It is possible that a certain level of doubt, or skepticism was also associated with the unknown pill. This factor, despite reassurances, could have interfered with both level of expectancy and the outcome. Indeed, the level of expectancy should have been higher in the pure placebo group versus the Tic Tac, but it was not the case. Further, while the Tic Tac group enjoyed a sensory pleasure during the brief study, the pure placebo group may have concentrated on the emergence of the suggested effects, that was not happening. However, if that was the case, it did not produce any negative feelings, since, despite the lack of increase in positive affect, a small increase in subjective physical wellbeing (refer to ) was seen in this group. Further, there was an overall decrease in negative affect independent of group membership. This result is difficult to explain, especially because participants had very low negative affect scores at the beginning. It may be linked to a Hawthorne effect but also to the ending of the compliance with the research requirements. Alternatively, since the study was performed in the class instead of a usual lecture, the novelty and the successful completion of the research requirements could have affected perceptions of negative affect.

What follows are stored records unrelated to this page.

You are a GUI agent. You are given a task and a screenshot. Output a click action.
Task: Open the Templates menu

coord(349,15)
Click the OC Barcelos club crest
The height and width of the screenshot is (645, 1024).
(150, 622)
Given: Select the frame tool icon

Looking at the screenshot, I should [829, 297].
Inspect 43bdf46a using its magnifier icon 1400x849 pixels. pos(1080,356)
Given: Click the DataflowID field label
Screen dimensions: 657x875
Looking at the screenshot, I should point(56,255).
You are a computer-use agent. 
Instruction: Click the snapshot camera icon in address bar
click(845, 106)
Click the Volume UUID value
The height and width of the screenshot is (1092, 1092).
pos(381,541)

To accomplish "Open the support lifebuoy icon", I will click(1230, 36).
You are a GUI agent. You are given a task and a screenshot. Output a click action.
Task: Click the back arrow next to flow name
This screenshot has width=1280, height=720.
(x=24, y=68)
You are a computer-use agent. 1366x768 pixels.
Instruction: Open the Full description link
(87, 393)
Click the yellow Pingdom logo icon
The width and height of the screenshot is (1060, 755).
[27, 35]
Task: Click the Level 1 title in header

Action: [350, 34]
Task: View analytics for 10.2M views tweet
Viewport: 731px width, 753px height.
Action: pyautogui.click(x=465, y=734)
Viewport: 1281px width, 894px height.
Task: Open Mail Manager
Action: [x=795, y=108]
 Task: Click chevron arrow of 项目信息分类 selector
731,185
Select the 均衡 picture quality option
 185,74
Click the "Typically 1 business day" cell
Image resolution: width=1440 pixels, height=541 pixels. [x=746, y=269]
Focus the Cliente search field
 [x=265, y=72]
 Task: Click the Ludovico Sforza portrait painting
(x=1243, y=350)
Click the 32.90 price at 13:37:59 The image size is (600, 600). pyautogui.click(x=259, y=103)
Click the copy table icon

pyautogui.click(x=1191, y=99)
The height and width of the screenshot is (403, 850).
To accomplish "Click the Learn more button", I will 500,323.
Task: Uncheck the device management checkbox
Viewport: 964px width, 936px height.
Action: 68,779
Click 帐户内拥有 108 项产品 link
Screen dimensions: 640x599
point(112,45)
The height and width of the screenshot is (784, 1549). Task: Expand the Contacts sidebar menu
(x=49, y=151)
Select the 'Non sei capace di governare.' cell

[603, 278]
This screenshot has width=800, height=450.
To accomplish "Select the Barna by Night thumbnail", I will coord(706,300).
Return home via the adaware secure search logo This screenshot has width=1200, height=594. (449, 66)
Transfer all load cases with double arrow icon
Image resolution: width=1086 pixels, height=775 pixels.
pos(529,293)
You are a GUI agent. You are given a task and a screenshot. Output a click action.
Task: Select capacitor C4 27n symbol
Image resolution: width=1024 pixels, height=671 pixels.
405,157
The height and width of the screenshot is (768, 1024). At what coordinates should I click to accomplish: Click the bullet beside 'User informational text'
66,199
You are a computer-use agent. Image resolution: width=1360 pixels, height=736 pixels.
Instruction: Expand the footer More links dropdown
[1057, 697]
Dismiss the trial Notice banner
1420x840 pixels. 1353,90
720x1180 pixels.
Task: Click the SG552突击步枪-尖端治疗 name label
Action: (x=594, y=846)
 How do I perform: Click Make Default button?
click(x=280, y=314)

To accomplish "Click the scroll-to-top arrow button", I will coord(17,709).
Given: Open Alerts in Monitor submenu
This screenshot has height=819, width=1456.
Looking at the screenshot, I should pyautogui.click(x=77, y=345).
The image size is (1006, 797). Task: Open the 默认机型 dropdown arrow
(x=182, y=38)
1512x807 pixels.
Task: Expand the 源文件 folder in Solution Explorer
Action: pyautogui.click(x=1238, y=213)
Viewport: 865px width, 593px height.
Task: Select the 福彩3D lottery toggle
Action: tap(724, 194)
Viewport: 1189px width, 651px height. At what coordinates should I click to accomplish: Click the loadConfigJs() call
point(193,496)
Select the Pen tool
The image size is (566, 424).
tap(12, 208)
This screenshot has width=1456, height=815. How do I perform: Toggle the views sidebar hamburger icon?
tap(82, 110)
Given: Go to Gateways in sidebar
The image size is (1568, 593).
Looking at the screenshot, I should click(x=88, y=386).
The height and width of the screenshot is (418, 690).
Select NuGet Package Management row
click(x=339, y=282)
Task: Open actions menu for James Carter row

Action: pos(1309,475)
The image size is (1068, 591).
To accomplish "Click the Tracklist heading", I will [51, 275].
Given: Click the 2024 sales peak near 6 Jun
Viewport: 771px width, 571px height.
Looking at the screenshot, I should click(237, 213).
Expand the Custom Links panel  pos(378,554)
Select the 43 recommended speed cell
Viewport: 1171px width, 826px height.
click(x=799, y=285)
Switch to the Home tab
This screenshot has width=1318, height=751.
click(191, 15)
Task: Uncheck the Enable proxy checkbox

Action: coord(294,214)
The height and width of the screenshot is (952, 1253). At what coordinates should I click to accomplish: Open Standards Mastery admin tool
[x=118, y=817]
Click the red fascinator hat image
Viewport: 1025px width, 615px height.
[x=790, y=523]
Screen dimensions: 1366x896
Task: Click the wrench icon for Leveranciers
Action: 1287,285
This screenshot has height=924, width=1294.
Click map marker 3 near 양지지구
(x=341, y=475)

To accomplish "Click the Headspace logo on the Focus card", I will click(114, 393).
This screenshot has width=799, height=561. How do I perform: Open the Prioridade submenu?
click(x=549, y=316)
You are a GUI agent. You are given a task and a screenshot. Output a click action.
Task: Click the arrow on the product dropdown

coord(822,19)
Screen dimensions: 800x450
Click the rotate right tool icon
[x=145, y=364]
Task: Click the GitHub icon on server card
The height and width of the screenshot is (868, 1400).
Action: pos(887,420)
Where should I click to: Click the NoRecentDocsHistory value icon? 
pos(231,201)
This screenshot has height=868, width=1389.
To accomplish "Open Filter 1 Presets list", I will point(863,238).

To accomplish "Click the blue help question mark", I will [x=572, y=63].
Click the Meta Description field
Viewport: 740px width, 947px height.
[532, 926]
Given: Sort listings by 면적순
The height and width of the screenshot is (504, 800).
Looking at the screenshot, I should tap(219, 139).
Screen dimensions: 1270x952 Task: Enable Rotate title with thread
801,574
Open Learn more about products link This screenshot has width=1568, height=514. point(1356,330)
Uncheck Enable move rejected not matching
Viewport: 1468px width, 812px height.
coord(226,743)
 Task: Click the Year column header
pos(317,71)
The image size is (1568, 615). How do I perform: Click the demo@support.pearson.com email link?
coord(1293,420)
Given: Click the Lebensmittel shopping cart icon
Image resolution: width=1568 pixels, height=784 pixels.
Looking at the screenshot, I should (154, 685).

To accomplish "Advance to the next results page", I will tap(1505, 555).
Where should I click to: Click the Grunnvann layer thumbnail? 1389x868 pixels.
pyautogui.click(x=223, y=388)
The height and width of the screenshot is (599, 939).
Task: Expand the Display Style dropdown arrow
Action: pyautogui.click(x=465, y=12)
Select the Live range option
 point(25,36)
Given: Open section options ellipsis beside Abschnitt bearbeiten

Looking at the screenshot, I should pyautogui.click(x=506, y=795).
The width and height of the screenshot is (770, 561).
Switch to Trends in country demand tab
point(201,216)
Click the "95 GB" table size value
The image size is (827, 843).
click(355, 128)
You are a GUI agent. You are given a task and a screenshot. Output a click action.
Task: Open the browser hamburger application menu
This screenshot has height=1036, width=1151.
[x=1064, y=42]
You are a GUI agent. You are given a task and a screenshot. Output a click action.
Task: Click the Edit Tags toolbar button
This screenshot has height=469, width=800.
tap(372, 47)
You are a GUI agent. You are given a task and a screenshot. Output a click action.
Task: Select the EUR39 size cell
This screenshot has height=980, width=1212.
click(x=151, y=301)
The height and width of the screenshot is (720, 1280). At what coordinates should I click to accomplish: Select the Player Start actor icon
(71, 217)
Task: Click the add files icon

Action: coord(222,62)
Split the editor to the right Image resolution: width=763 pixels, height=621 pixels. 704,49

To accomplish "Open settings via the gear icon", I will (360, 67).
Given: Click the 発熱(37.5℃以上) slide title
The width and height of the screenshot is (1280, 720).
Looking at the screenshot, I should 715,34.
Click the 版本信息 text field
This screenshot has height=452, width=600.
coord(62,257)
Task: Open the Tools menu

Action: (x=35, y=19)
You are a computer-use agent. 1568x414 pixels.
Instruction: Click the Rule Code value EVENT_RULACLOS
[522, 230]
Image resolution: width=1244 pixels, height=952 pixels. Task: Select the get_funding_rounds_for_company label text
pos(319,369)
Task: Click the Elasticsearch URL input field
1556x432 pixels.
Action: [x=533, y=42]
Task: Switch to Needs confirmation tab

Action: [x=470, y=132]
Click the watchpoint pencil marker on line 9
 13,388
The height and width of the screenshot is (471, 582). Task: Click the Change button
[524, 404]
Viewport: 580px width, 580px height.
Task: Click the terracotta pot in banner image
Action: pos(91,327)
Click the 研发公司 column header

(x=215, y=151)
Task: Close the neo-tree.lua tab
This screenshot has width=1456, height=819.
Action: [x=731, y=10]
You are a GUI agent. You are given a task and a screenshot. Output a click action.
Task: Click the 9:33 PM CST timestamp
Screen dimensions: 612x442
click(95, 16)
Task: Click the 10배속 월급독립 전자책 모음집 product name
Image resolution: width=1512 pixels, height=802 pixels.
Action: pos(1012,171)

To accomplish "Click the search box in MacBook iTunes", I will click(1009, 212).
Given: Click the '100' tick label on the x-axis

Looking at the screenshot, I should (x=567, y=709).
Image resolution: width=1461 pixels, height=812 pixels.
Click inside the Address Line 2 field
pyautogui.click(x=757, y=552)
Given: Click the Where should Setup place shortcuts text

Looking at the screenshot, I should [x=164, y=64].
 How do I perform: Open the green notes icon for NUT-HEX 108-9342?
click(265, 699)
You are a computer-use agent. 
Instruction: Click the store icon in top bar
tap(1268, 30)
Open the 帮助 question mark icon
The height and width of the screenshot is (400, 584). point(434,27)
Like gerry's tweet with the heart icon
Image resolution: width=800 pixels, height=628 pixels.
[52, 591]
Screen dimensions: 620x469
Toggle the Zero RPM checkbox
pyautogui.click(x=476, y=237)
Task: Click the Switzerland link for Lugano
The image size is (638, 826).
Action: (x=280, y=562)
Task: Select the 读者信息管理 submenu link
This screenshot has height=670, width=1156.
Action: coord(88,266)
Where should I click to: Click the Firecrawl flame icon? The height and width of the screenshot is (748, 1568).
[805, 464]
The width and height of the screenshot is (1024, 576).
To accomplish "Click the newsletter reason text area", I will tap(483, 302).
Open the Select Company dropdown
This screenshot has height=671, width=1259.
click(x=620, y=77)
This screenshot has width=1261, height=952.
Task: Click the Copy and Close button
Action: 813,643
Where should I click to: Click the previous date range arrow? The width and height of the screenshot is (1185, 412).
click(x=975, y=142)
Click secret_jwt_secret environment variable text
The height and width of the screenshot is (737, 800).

It should be reiterated, that based on the design of the information-priming (providing a “super pill”) we expected to induce expectancy in the pure placebo group that could translate into positive subjective psychological experiences. These effects were partly observed. The lack of more convincing evidence may be related to the unfamiliarity with the pill, doubt, or skepticism, surprise to conduct this kind of research in a university environment, which all could have contributed to the constrained effects. The doubt-skepticism explanation may be reinforced by the observed trend in a lower perceived effect of the intervention in the pure placebo than active placebo group. This could be linked to the primed information provided to the participants that past studies showed an effect of the “super-pill” after 10 minutes, while the present inquiry tested whether similar effects would surface after only 3 minutes. Further, the stronger association between expectancy and perceived effect in the Tic Tac group versus the super pill group also suggests presumed skepticism, or uncertainty, about the pill's effect. Unfortunately, measuring perceived effect at the end of the intervention does not answer the question about thoughts and beliefs during the period after the ingestion of the “super pill,” that could affect the outcome (Aikens, Nease, Nau, Klinkman, & Schwenk, Citation2005). Therefore, this variable should be assessed in future research to obtain a clearer explanation for the findings.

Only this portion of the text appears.